**AIM OF THE EXERCISE**:
Reproduce the whale photography passage word for word, between "Mr. Austin hopes" and "Austin’s laudable project.", inclusive.

**PROVIDED TEXT**:
————

Mr. Austin hopes that his close-up images will help change people’s perceptions about these ocean giants, particularly in whaling nations and eventually lead to a total ban on whaling activities around the world. Director Kate Miller has produced a documentary entitled “A Short Film: In the Eye of the Whale” about Bryant Austin’s laudable project.

I’ve been an artist most of my life engaged in many mediums, but photography captures a reality that’s beyond our imagination, what nature creates for hundreds of millions of years on this planet. So much of that is beyond our imagination and the camera can just document that without this filter getting in the way. And I think it’s more wondrous than our own imagination, so photography helps with that.

My current project is the production of life-size high resolution photographs of whales to be exhibited in whaling nations. And the way I work with them is about five feet away from them. And it’s all on their terms and it’s very rare encounters and circumstances. It takes months and months to achieve.

With the whales, I snorkel and it’s mostly at the surface. It’s only the rare times when I come across a whale with exceptional behavior that I can dive down.

————

**DATA LISTING**:
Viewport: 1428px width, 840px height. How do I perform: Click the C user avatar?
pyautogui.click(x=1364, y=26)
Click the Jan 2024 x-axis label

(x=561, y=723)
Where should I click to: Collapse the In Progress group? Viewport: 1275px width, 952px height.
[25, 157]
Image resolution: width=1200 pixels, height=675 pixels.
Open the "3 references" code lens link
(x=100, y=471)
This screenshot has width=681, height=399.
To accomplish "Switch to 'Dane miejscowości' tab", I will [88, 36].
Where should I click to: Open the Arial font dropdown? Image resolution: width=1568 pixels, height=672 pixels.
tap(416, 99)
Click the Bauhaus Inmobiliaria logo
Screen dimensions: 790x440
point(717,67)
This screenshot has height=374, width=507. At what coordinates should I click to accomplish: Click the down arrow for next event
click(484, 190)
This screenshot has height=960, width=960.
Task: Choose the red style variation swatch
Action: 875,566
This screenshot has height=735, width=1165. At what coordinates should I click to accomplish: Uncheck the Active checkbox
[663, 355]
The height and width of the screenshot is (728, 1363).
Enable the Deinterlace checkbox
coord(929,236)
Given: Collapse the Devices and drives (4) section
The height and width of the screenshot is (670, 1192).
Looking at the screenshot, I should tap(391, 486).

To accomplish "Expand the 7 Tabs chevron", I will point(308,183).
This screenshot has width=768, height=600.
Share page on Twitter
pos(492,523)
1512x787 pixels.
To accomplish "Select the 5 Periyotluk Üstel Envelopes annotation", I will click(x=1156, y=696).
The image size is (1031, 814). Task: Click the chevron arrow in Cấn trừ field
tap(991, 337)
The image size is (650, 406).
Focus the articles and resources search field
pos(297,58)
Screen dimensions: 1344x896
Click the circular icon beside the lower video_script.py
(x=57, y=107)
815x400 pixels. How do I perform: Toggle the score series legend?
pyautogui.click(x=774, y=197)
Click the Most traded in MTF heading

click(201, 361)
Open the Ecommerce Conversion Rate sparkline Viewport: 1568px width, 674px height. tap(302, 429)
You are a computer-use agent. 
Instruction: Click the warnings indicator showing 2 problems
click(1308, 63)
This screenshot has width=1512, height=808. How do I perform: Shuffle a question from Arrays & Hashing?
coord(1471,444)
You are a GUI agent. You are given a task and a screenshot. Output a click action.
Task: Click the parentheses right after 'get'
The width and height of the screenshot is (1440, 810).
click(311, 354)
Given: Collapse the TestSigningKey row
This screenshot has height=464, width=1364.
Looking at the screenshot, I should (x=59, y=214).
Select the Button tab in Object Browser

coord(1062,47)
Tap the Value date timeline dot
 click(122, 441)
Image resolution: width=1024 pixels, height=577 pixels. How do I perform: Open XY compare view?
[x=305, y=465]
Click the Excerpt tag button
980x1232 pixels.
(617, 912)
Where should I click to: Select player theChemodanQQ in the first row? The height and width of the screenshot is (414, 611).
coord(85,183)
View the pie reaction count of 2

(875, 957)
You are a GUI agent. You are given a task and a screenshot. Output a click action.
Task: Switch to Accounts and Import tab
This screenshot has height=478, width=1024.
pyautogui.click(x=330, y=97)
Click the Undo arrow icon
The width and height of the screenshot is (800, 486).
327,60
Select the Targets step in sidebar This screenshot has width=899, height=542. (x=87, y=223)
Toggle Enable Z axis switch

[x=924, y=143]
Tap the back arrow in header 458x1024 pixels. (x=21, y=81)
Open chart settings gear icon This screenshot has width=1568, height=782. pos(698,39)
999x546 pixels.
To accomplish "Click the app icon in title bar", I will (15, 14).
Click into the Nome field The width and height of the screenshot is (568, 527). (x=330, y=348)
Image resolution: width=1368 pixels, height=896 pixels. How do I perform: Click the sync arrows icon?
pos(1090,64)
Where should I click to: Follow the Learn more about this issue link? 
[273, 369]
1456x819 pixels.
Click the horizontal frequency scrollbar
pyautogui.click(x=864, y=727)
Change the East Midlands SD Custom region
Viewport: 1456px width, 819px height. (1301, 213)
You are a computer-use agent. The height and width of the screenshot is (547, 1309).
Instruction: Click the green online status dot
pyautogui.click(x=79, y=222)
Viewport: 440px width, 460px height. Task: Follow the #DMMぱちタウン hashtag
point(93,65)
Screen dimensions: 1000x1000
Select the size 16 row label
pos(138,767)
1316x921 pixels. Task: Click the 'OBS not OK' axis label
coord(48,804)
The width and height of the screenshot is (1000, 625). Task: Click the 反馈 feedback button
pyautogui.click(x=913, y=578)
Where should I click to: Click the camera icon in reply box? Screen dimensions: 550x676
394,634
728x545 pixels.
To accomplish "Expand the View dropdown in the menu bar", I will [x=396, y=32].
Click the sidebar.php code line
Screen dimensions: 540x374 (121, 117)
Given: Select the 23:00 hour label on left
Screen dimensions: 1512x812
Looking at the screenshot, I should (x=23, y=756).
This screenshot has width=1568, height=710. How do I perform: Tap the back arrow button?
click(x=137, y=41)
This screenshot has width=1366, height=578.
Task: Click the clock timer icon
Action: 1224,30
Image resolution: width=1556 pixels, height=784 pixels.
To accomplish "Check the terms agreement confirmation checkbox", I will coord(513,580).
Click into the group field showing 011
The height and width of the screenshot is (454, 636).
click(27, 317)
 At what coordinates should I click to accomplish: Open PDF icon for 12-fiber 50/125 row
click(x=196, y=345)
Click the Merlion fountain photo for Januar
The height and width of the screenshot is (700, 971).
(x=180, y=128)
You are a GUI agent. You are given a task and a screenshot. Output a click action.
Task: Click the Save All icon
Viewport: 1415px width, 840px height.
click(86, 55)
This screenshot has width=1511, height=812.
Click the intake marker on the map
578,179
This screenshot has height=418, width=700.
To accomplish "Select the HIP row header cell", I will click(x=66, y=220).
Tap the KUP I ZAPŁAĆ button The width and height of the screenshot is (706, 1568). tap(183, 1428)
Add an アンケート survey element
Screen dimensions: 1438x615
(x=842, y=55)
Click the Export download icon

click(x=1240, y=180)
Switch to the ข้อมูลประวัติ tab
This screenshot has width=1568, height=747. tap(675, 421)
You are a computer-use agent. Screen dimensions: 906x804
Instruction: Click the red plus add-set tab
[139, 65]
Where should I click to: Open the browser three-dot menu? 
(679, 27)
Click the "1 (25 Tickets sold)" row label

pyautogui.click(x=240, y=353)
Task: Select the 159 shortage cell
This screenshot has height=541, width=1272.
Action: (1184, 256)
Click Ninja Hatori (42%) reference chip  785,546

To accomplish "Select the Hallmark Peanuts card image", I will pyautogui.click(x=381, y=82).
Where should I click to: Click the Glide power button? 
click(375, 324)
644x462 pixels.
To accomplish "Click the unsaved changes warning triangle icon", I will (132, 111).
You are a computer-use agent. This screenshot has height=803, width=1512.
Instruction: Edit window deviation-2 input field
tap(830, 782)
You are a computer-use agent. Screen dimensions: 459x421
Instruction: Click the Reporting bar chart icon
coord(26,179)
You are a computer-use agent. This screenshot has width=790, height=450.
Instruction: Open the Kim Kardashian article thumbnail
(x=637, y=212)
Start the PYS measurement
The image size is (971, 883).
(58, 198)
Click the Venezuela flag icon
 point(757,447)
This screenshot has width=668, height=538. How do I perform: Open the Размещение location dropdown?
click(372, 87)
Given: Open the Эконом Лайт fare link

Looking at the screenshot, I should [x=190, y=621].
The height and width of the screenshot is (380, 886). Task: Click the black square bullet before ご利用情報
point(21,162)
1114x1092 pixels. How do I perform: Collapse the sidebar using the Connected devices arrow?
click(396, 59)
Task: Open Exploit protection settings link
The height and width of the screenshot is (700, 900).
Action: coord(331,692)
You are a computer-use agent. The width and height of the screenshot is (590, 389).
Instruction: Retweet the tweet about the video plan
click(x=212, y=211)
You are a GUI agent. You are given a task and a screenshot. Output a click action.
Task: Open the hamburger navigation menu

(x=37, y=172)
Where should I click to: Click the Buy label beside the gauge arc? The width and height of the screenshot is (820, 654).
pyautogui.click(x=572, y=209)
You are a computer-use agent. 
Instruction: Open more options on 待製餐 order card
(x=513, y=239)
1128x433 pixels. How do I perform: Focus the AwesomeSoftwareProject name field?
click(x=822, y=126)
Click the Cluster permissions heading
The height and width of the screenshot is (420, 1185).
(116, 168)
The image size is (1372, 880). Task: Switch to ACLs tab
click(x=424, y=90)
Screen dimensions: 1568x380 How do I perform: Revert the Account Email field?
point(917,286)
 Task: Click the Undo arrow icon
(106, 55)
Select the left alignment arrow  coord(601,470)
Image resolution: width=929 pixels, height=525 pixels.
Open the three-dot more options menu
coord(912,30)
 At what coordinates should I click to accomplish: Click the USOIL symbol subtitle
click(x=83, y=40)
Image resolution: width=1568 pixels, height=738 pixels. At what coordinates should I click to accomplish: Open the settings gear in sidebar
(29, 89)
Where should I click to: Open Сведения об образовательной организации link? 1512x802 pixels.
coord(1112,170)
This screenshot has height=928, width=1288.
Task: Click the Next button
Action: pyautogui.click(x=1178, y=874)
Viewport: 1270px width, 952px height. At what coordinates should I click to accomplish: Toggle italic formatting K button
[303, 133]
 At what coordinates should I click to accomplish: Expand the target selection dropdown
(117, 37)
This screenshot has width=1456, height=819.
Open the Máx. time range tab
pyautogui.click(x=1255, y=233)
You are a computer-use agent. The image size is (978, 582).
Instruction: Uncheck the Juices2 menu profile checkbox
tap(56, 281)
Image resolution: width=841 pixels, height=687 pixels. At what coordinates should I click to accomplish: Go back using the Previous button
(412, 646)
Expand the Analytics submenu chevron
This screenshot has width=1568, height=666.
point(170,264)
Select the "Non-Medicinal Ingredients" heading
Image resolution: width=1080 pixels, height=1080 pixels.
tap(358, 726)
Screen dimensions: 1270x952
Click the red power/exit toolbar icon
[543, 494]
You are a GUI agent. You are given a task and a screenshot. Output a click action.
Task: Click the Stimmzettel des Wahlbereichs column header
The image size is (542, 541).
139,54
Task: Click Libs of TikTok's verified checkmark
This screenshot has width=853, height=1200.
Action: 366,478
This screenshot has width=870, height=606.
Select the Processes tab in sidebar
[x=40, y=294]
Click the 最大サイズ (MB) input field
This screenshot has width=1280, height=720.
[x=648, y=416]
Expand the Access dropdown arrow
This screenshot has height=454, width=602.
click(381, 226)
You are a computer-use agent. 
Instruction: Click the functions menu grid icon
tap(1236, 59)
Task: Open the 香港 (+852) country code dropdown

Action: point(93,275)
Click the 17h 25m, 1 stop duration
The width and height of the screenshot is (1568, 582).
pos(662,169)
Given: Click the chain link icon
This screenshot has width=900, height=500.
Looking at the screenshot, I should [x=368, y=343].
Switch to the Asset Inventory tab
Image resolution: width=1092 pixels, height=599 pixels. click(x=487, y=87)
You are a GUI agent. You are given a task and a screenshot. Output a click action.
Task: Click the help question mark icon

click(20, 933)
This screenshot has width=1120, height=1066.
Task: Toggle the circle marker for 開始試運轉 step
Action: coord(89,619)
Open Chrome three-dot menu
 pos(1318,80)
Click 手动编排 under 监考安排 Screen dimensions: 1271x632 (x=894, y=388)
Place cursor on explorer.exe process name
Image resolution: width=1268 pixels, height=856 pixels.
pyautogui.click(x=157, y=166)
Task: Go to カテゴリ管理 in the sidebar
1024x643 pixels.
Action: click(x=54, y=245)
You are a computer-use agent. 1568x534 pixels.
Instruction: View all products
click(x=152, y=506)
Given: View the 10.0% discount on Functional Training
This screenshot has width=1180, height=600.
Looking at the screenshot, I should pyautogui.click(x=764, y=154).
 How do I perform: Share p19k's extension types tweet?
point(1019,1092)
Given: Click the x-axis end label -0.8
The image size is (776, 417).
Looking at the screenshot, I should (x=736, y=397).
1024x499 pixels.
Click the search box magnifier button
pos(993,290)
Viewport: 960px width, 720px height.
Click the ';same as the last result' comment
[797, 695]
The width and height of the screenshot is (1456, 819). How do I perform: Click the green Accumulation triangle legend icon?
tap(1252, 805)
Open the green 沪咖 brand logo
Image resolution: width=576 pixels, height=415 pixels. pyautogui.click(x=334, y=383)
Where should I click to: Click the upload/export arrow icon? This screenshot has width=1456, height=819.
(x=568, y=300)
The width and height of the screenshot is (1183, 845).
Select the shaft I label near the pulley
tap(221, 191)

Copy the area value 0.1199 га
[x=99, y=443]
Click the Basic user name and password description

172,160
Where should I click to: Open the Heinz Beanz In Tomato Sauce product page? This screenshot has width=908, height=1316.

————

**RESPONSE**:
Mr. Austin hopes that his close-up images will help change people’s perceptions about these ocean giants, particularly in whaling nations and eventually lead to a total ban on whaling activities around the world. Director Kate Miller has produced a documentary entitled “A Short Film: In the Eye of the Whale” about Bryant Austin’s laudable project.